Canadian tale of three high school friends who converted to Islam and the two who died as jihadists in the desert of Algeria

The journey from school chums to full blown jihadists, Canadian style.  If there were programs in mosques nationwide to teach how jihad is wrong, maybe this kind of thing could be averted.

From the National Post April 6 by Adrian Humphreys, Stewart Bell, Maiya Keidan and Tom Blackwell

How three Canadians graduated from a rebellious high school friendship to the world of Islamist terrorism
The distressed family of Ali Medlej explained the unexpected death of their son by saying he was killed in a car accident. The truth, as they — and the world — now knows, is more ghastly and perplexing: The young London man died perpetrating January’s terrorist attack on an Algerian gas plant.The violent end of Ali Medlej, along with Xristos Katsiroubas, his chum from school whom he helped convert to Islam, came not in a car, but in the North African desert in an attack that left 37 hostages dead, most of them incinerated in an explosion that likely also purposely killed the Canadian attackers.

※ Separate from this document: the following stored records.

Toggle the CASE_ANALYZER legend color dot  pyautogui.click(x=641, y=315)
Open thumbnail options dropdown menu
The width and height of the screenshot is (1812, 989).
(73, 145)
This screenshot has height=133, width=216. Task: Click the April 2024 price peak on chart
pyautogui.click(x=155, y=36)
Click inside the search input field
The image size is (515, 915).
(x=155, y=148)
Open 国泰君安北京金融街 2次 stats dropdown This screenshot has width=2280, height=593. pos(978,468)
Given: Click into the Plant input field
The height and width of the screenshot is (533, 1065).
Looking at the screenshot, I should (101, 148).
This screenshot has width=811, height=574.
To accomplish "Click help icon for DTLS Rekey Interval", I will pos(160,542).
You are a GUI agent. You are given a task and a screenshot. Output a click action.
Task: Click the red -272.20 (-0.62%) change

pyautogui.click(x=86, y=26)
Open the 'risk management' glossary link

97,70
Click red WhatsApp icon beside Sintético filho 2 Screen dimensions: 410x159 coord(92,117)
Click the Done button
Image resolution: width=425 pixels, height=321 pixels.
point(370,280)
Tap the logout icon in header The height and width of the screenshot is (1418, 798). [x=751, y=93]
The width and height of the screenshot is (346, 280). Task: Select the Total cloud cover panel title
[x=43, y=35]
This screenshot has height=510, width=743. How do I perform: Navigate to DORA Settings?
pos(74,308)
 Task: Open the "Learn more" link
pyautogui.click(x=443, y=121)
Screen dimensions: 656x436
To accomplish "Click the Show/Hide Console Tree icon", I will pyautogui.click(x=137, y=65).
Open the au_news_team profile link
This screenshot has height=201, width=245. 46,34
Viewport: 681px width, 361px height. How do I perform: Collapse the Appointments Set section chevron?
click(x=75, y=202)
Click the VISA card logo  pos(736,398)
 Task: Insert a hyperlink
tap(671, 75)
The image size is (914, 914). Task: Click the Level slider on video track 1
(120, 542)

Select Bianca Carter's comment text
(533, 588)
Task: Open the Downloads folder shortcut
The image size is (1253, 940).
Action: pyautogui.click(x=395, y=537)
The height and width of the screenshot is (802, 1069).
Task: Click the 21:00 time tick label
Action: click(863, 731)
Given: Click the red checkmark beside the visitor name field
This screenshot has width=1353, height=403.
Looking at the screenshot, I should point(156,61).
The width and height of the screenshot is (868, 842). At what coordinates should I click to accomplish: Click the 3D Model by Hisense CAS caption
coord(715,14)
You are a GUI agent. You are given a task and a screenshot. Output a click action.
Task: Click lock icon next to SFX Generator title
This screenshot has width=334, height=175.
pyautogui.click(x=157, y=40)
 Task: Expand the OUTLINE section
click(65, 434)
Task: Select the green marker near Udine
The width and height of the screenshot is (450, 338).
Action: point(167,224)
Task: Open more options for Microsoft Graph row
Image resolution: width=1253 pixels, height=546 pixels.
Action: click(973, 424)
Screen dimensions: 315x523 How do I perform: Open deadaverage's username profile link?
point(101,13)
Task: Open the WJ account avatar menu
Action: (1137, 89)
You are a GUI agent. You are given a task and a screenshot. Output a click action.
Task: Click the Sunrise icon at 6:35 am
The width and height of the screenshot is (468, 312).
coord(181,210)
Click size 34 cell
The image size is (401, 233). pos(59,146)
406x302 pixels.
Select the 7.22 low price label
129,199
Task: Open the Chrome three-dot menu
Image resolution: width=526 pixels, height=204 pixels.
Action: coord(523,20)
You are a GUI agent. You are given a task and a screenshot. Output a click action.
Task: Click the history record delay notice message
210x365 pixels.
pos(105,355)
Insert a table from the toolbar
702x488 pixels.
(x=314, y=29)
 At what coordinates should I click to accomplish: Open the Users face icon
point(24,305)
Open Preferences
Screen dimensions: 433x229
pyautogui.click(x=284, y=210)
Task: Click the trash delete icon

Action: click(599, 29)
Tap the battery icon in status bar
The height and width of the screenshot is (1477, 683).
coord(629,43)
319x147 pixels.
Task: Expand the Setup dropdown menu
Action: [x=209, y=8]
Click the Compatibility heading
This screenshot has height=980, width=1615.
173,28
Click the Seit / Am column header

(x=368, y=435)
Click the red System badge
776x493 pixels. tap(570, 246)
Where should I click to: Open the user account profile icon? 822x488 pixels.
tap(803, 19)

That was their startling end.

Now everyone, even those close to the young men, wonder where their dark odyssey began.
While the geography is somewhat clear — from London to Edmonton to Morocco, Mauritania, Mali and, ultimately, to the ill-fated gas plant in In Amenas, Algeria — it is the psychological journey, from suburban rascals to jihadi commandos, that leaves friends befuddled.

The men, along with Aaron Yoon, who was convicted in Mauritania last year of membership in a terrorist group, were all part of a larger group of friends, mostly Muslim, at London South Collegiate Institute, a high school in the southwestern Ontario city.

The boys emerged from adolescence immersed in twin obsessions with Islam and hip-hop music.

And if those influences offer a cultural contrast, the lives of the three men portray a similar duality, said family, many friends and former schoolmates, some of whom were close to one or more of the men since kindergarten.

Ali, with most of those in his clique, for instance, devoutly attended prayers but also, while in Grade 12, got into trouble for taking a fake gun to a neighbouring school to settle a dispute with a student there, friends said. And although dying in a bloody al-Qaeda attack, in Grade 9, he once mocked the Taliban.

Xristos, in turn, was a late convert to Islam after being raised in a Greek-Canadian Orthodox Christian home and, with the zeal of a new convert, announced he was to be called Mustafa.

“Xris [prounounced Chris] was a much more serious Muslim than Ali,” said Justin VanderTuin, 24, who was on the high school football team with Ali. “Ali certainly was not. He was a kid who drank and smoked, but I never saw Xris with any of those things.”

And Aaron, a Korean-Canadian Catholic who also converted in his teens, under influence from Ali, shunned schoolwork and reading but ended up studying the Koran and Arabic at an Islamic centre in North Africa.

“I was surprised when I read about Aaron studying Islamic texts — Aaron, study?” said a former classmate at Cartier Public School. “He could never even remember when Confederation was.”

The circumstances of these young men — who were in many ways ordinary and in others extraordinary — do not make for a clean portrait to be drawn; just as it makes it more important for investigators, and the community, to understand what went wrong.